Testo in esame:
Era il 23 maggio del 1992, quando il giudice Giovanni Falcone, sua moglie Francesca Morvillo e tre agenti di scorta, furono fatti saltare in aria sull’autostrada, all’altezza di Capaci, nell’auto che avrebbe dovuto condurli fino a Palermo.

Nei 20 anni  a seguire, pur sembrando un eccidio di facile lettura, sono state molteplici le versioni riguardanti mandanti ed esecutori. E ogni qualvolta sembrava essere vicini alla verità, nuovi dettagli hanno costretto i giudici a riformulare una nuova teoria. Spesso si è parlato di politici, di partiti, di interessi, economici e personali, ma in questi giorni la Direzione Investigaiva pare essere arrivata al capolinea fugando ogni dubbio.

Contenuto del materiale:
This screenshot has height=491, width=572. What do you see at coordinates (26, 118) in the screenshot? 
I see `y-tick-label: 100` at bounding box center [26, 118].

Cosa fare: Nel testo sulla strage di Capaci, chi si trovava nell'auto fatta saltare in aria? Per rispondere serve solo il testo.

Risposta: Il giudice Giovanni Falcone, sua moglie Francesca Morvillo e tre agenti di scorta.